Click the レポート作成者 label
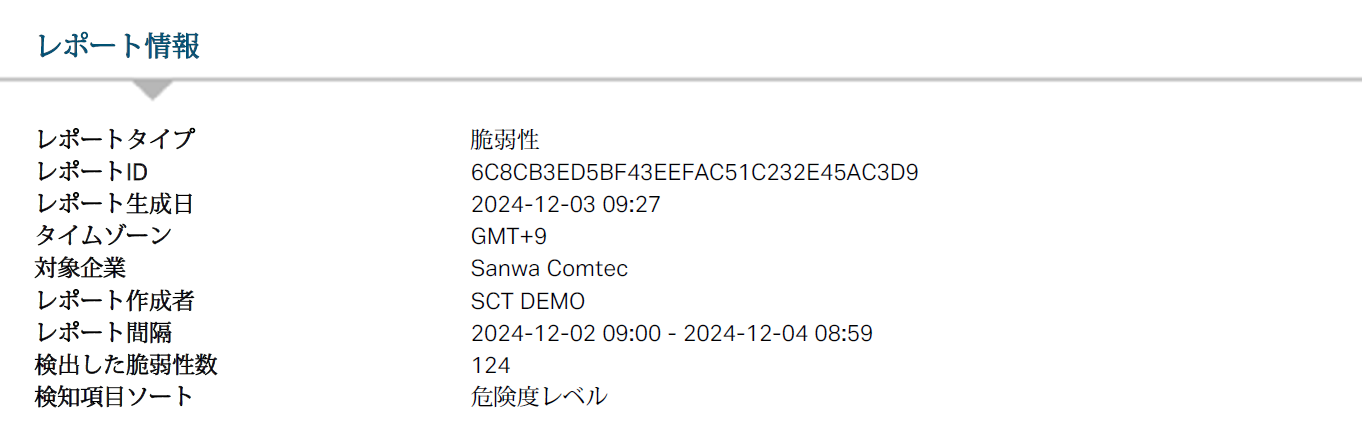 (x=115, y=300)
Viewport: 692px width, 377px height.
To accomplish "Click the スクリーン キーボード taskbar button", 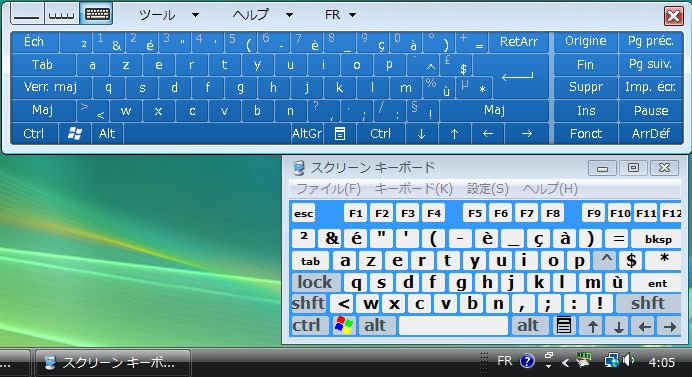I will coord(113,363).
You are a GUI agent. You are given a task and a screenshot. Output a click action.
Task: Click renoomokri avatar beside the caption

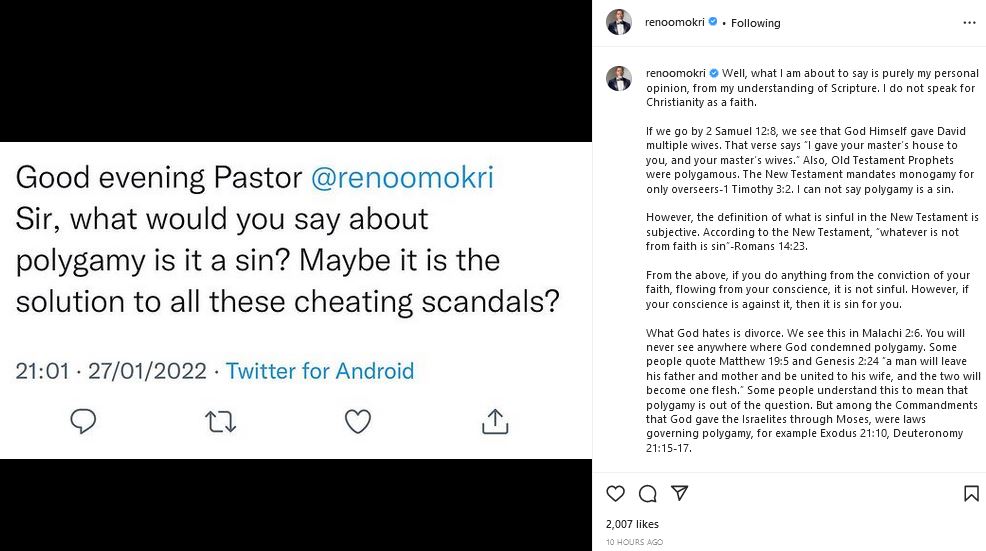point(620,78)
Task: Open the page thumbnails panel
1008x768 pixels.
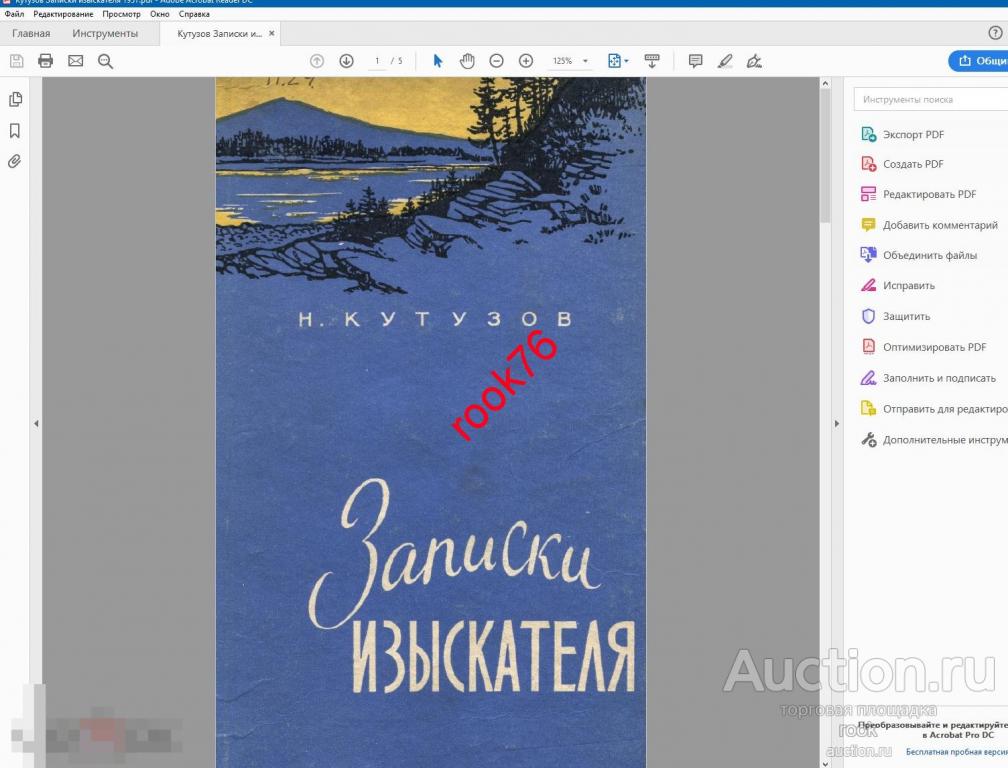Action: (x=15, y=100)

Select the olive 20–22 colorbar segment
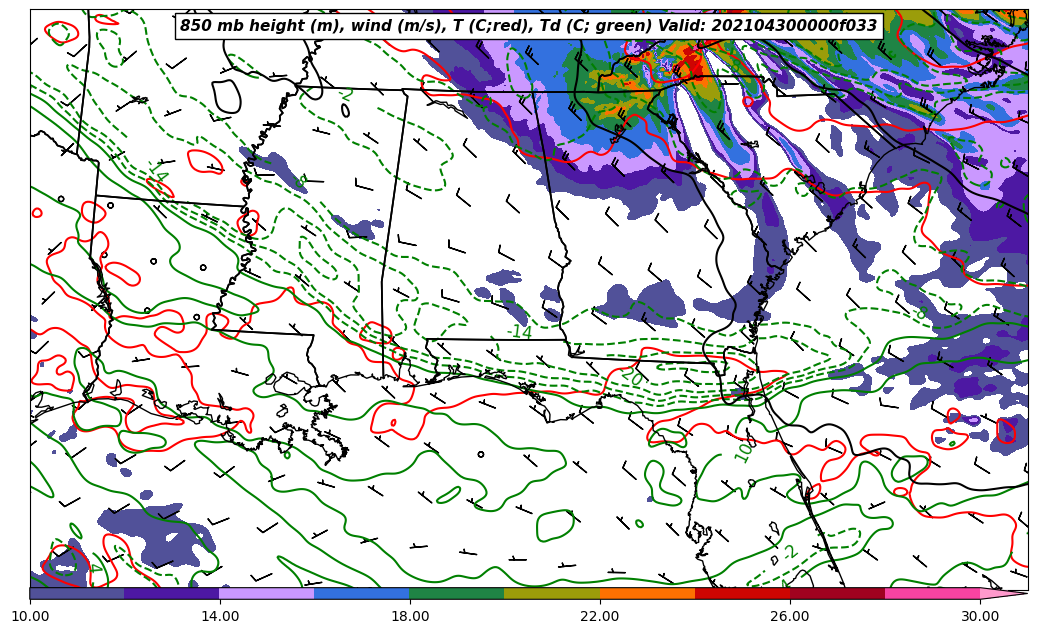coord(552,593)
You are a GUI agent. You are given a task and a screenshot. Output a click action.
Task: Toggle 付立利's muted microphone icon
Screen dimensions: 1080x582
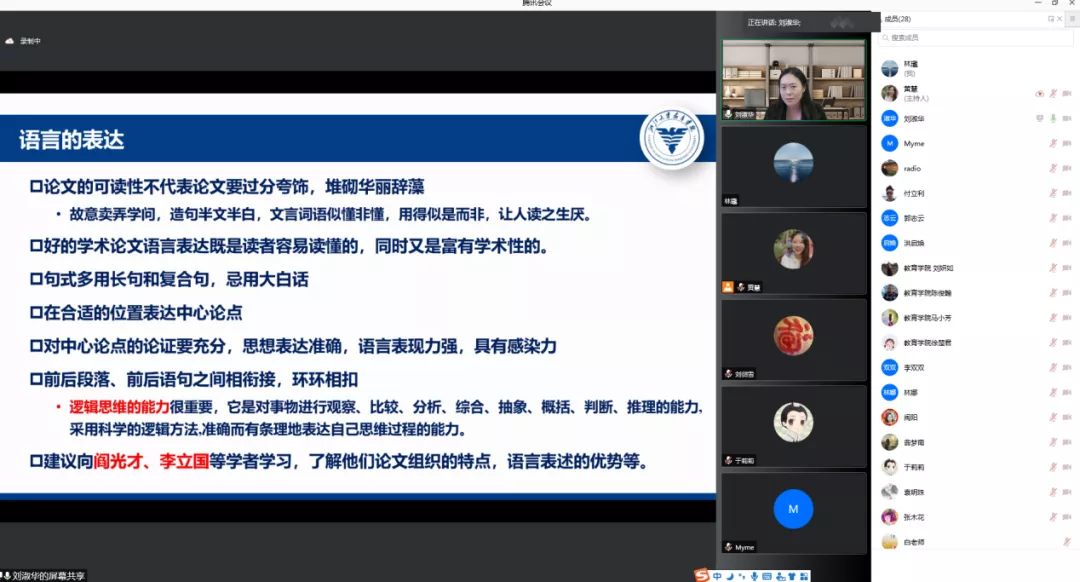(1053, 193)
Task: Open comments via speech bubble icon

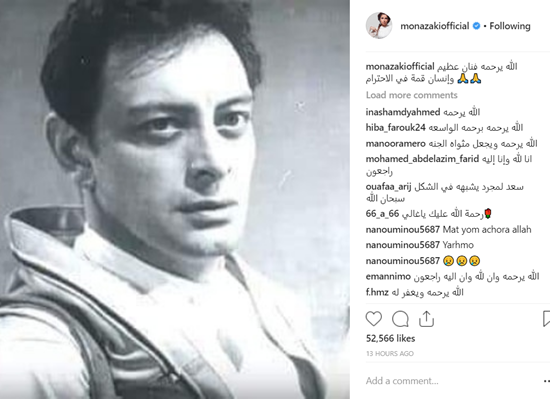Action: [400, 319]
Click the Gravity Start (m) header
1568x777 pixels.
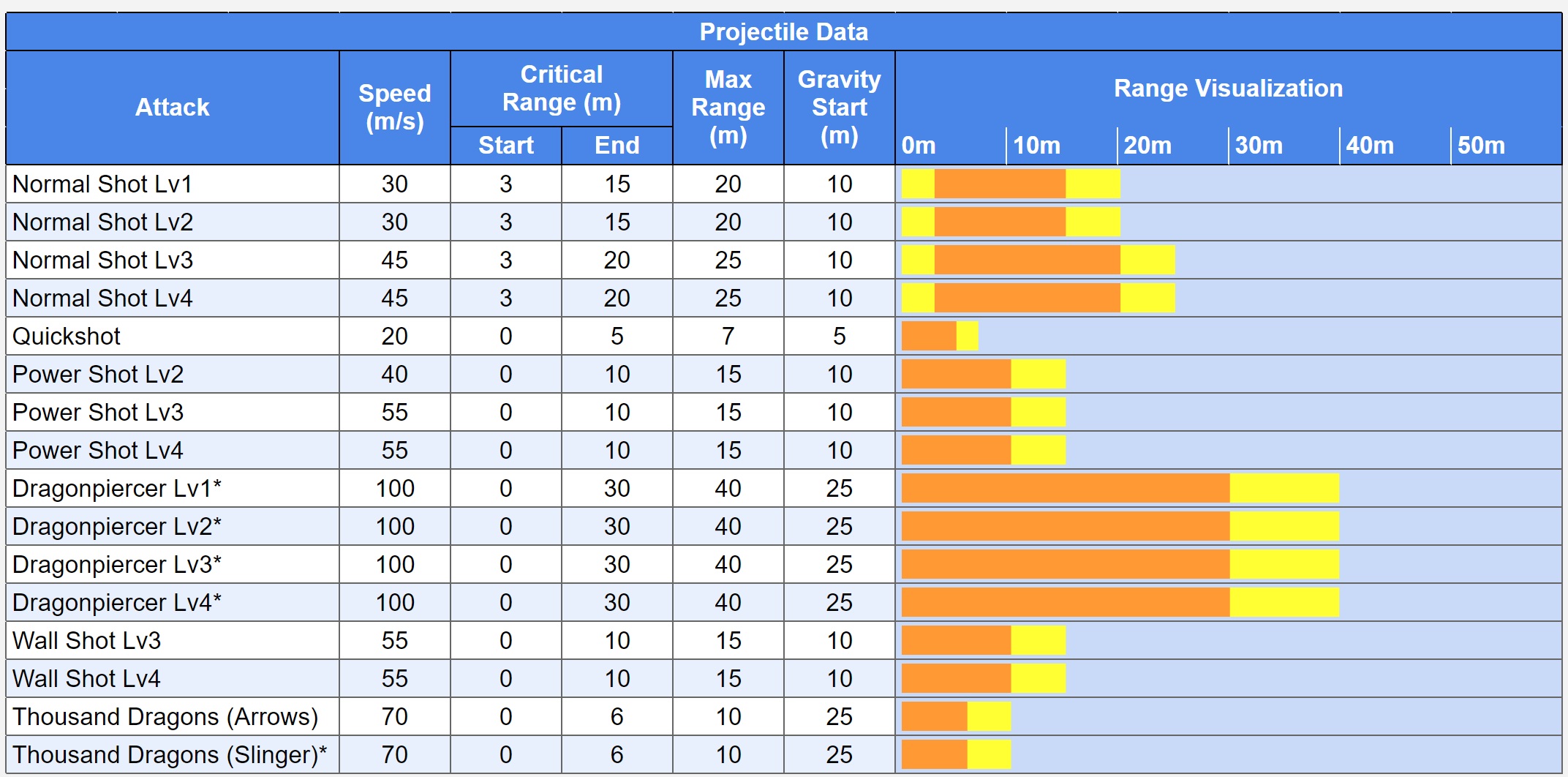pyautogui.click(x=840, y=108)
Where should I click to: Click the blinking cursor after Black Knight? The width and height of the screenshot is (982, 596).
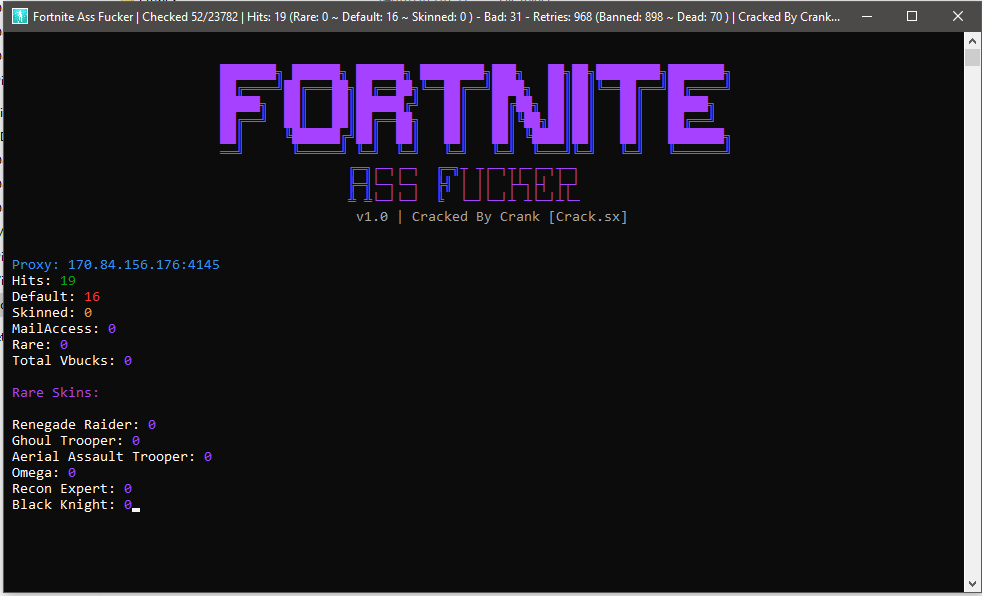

--------------------------------------------------

» Stated problem: Find every line in the items above that contains the word "height" and copy each one.

» Output of the task:
Viewport: 692px width, 377px height.
Where should I click to: Click the blinking cursor after Black Knight? The width and height of the screenshot is (982, 596).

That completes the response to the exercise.